Work to complete: Copy every line of the records below word for word, with no changes.

• • •

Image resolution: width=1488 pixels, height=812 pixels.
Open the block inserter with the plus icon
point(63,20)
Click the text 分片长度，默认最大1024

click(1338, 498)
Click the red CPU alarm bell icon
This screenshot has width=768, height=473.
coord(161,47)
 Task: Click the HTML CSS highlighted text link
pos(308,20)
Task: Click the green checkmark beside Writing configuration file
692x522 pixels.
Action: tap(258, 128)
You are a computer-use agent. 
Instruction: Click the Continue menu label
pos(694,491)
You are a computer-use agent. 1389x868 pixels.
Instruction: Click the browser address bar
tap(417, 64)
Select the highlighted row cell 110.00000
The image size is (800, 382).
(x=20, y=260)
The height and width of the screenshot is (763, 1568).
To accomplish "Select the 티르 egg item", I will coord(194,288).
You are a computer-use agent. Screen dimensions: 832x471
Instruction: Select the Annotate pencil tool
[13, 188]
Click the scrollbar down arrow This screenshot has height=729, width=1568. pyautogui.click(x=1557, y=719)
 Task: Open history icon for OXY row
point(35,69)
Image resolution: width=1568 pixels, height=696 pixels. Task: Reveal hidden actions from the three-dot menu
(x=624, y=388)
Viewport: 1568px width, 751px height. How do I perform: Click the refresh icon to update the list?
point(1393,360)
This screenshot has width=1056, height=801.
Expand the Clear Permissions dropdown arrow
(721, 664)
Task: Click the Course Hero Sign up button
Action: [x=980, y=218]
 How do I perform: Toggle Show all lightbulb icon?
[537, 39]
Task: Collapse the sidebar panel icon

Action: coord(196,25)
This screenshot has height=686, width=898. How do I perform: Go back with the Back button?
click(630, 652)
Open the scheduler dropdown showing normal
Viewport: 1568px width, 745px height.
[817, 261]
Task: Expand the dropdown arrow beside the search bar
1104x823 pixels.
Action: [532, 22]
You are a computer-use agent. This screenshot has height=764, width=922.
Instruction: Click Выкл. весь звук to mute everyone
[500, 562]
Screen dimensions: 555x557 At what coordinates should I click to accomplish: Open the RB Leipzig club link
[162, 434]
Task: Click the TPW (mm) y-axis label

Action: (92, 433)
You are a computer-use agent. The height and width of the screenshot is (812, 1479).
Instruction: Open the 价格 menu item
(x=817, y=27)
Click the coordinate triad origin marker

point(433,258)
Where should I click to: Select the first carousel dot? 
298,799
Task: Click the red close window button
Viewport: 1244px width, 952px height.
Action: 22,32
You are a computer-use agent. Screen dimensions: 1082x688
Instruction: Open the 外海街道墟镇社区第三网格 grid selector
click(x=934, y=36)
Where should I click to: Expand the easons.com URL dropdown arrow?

• • •

Written response:
Image resolution: width=1488 pixels, height=812 pixels.
Open the block inserter with the plus icon
point(63,20)
Click the text 分片长度，默认最大1024

click(1338, 498)
Click the red CPU alarm bell icon
This screenshot has width=768, height=473.
coord(161,47)
 Task: Click the HTML CSS highlighted text link
pos(308,20)
Task: Click the green checkmark beside Writing configuration file
692x522 pixels.
Action: tap(258, 128)
You are a computer-use agent. 
Instruction: Click the Continue menu label
pos(694,491)
You are a computer-use agent. 1389x868 pixels.
Instruction: Click the browser address bar
tap(417, 64)
Select the highlighted row cell 110.00000
The image size is (800, 382).
(x=20, y=260)
The height and width of the screenshot is (763, 1568).
To accomplish "Select the 티르 egg item", I will coord(194,288).
You are a computer-use agent. Screen dimensions: 832x471
Instruction: Select the Annotate pencil tool
[13, 188]
Click the scrollbar down arrow This screenshot has height=729, width=1568. pyautogui.click(x=1557, y=719)
 Task: Open history icon for OXY row
point(35,69)
Image resolution: width=1568 pixels, height=696 pixels. Task: Reveal hidden actions from the three-dot menu
(x=624, y=388)
Viewport: 1568px width, 751px height. How do I perform: Click the refresh icon to update the list?
point(1393,360)
This screenshot has width=1056, height=801.
Expand the Clear Permissions dropdown arrow
(721, 664)
Task: Click the Course Hero Sign up button
Action: [x=980, y=218]
 How do I perform: Toggle Show all lightbulb icon?
[537, 39]
Task: Collapse the sidebar panel icon

Action: coord(196,25)
This screenshot has height=686, width=898. How do I perform: Go back with the Back button?
click(630, 652)
Open the scheduler dropdown showing normal
Viewport: 1568px width, 745px height.
[817, 261]
Task: Expand the dropdown arrow beside the search bar
1104x823 pixels.
Action: [532, 22]
You are a computer-use agent. This screenshot has height=764, width=922.
Instruction: Click Выкл. весь звук to mute everyone
[500, 562]
Screen dimensions: 555x557 At what coordinates should I click to accomplish: Open the RB Leipzig club link
[162, 434]
Task: Click the TPW (mm) y-axis label

Action: (92, 433)
You are a computer-use agent. The height and width of the screenshot is (812, 1479).
Instruction: Open the 价格 menu item
(x=817, y=27)
Click the coordinate triad origin marker

point(433,258)
Where should I click to: Select the first carousel dot? 
298,799
Task: Click the red close window button
Viewport: 1244px width, 952px height.
Action: 22,32
You are a computer-use agent. Screen dimensions: 1082x688
Instruction: Open the 外海街道墟镇社区第三网格 grid selector
click(x=934, y=36)
Where should I click to: Expand the easons.com URL dropdown arrow?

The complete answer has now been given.